Rename "GUI agent" to "screen assistant" in the stretch of data from its start through the line containing "I will coord(671,504).", and give those lines again with nothing else changed.

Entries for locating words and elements
※ ※ ※
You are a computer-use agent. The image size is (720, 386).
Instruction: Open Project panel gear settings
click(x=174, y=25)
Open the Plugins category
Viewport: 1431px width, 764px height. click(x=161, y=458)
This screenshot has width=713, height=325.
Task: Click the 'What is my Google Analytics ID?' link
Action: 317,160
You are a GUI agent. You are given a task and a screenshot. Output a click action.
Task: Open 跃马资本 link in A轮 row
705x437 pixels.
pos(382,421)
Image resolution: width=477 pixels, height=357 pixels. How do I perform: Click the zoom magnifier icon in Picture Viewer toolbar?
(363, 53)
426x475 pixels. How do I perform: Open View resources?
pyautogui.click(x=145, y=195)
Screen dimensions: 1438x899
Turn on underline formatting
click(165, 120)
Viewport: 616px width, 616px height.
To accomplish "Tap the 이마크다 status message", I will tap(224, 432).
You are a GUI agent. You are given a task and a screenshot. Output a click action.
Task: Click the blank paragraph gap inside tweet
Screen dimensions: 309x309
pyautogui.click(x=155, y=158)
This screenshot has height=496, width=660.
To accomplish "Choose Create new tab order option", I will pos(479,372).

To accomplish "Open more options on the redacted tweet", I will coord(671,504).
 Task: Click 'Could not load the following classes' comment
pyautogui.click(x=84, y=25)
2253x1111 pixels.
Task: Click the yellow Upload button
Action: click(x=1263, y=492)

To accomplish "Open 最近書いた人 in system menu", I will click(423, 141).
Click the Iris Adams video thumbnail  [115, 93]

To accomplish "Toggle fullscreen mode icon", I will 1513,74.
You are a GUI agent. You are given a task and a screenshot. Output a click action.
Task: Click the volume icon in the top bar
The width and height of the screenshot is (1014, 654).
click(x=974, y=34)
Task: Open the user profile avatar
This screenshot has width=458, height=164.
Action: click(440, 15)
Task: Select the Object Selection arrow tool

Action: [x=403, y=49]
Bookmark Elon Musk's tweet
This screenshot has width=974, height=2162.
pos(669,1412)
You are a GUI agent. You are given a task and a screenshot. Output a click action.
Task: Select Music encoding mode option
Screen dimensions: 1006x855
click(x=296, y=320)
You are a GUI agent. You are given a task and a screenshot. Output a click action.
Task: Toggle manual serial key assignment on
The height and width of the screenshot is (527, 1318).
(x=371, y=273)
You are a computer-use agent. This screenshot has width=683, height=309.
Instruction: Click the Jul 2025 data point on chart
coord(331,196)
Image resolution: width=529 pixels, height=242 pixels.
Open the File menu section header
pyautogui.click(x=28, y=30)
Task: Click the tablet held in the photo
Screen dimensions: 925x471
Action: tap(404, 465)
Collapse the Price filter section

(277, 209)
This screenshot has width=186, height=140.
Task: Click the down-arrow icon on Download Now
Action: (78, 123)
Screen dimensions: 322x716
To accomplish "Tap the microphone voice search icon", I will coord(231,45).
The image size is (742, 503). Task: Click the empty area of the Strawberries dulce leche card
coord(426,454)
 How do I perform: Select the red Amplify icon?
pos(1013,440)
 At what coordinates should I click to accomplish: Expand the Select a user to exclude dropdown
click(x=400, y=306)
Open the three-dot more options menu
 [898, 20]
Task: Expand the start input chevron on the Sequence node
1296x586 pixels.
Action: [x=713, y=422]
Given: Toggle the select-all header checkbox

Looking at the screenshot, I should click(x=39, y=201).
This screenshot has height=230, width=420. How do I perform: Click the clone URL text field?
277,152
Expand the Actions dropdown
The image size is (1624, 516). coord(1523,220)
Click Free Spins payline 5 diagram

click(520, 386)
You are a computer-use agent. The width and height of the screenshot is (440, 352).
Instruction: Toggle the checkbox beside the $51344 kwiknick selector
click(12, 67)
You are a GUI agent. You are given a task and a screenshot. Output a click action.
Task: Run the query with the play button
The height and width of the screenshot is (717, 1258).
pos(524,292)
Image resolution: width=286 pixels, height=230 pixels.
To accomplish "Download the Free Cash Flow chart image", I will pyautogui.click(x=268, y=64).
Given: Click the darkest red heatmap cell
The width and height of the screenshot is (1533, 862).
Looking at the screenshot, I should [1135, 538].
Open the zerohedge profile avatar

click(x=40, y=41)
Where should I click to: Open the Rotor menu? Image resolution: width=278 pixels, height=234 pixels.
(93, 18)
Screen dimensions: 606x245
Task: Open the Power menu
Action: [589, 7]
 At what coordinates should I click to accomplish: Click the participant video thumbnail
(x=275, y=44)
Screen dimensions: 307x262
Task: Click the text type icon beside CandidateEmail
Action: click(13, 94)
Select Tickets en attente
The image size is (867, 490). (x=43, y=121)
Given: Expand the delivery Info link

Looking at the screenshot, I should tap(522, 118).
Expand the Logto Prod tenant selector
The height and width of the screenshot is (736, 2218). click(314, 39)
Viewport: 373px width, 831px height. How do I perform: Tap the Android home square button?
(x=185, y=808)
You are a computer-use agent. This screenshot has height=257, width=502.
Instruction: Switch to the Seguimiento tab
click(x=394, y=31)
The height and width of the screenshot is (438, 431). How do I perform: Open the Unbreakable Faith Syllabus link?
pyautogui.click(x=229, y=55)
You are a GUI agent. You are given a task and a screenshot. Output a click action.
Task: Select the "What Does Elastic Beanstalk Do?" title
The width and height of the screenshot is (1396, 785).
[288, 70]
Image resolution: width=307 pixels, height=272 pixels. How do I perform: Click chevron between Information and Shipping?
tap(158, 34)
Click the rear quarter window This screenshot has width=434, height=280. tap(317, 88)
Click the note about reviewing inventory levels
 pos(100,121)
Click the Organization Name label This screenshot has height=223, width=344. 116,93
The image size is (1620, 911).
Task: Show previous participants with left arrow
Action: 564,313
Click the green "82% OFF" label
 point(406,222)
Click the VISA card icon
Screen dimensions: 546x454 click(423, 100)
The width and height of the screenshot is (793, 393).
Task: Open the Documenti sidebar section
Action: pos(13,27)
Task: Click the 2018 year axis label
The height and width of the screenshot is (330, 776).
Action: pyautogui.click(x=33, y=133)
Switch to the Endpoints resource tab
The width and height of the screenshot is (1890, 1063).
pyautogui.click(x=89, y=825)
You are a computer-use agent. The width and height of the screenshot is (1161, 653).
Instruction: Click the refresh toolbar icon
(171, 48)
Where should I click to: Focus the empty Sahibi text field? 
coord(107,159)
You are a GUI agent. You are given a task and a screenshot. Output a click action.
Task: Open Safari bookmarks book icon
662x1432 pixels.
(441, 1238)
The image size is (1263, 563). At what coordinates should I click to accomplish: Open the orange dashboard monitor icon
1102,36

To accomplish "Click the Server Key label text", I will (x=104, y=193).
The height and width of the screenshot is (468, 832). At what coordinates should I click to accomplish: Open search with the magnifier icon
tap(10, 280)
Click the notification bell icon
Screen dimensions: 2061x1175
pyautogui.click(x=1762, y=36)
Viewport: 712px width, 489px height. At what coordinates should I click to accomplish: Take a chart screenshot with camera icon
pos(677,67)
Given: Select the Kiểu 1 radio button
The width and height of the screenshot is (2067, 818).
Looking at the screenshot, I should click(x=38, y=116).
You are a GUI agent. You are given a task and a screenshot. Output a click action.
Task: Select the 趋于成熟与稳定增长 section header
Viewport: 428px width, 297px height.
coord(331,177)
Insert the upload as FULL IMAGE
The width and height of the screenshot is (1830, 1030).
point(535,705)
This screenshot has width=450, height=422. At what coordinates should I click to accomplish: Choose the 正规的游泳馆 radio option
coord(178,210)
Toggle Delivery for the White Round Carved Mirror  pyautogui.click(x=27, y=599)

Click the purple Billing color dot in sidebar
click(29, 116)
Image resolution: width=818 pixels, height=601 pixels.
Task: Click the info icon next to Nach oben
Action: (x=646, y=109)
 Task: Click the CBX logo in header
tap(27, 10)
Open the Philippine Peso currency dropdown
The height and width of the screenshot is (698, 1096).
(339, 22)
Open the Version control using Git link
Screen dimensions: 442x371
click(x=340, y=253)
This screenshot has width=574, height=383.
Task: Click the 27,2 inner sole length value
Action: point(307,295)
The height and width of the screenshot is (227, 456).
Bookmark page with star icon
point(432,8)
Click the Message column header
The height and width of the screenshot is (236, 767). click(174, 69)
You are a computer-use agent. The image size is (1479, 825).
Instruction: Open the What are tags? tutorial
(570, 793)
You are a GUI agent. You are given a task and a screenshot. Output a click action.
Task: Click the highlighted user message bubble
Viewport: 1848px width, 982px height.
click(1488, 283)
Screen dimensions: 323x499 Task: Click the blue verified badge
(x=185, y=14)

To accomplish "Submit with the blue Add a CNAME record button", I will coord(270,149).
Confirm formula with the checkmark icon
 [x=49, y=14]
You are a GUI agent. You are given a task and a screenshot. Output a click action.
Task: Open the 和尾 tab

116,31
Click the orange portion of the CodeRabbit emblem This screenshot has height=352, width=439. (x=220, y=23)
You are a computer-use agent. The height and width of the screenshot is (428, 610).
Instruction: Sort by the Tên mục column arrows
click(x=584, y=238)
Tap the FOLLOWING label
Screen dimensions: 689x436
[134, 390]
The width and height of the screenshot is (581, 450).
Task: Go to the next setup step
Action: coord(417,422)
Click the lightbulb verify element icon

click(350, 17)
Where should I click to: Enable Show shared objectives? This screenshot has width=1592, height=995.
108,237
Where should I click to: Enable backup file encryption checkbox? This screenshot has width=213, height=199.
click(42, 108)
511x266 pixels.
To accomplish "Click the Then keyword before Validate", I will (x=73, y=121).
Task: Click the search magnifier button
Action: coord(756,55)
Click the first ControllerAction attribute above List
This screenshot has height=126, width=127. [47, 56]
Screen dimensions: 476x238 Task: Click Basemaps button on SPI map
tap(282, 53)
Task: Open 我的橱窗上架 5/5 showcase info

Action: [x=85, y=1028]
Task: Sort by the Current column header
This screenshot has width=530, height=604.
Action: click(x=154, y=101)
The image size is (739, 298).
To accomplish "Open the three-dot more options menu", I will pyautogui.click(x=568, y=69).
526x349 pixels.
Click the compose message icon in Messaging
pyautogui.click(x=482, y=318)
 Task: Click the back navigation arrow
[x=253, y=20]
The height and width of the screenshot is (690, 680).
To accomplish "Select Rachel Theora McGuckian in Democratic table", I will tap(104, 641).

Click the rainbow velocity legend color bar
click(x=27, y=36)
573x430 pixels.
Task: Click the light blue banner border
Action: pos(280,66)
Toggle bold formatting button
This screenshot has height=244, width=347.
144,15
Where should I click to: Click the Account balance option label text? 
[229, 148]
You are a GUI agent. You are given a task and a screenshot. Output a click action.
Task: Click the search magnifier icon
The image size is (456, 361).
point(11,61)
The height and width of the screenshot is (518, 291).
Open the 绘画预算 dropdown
※ ※ ※
**Written answer**
You are a computer-use agent. The image size is (720, 386).
Instruction: Open Project panel gear settings
click(x=174, y=25)
Open the Plugins category
Viewport: 1431px width, 764px height. click(x=161, y=458)
This screenshot has width=713, height=325.
Task: Click the 'What is my Google Analytics ID?' link
Action: 317,160
You are a screen assistant. You are given a task and a screenshot. Output a click action.
Task: Open 跃马资本 link in A轮 row
705x437 pixels.
pos(382,421)
Image resolution: width=477 pixels, height=357 pixels. How do I perform: Click the zoom magnifier icon in Picture Viewer toolbar?
(363, 53)
426x475 pixels. How do I perform: Open View resources?
pyautogui.click(x=145, y=195)
Screen dimensions: 1438x899
Turn on underline formatting
click(165, 120)
Viewport: 616px width, 616px height.
To accomplish "Tap the 이마크다 status message", I will tap(224, 432).
You are a screen assistant. You are given a task and a screenshot. Output a click action.
Task: Click the blank paragraph gap inside tweet
Screen dimensions: 309x309
pyautogui.click(x=155, y=158)
This screenshot has height=496, width=660.
To accomplish "Choose Create new tab order option", I will pos(479,372).

To accomplish "Open more options on the redacted tweet", I will coord(671,504).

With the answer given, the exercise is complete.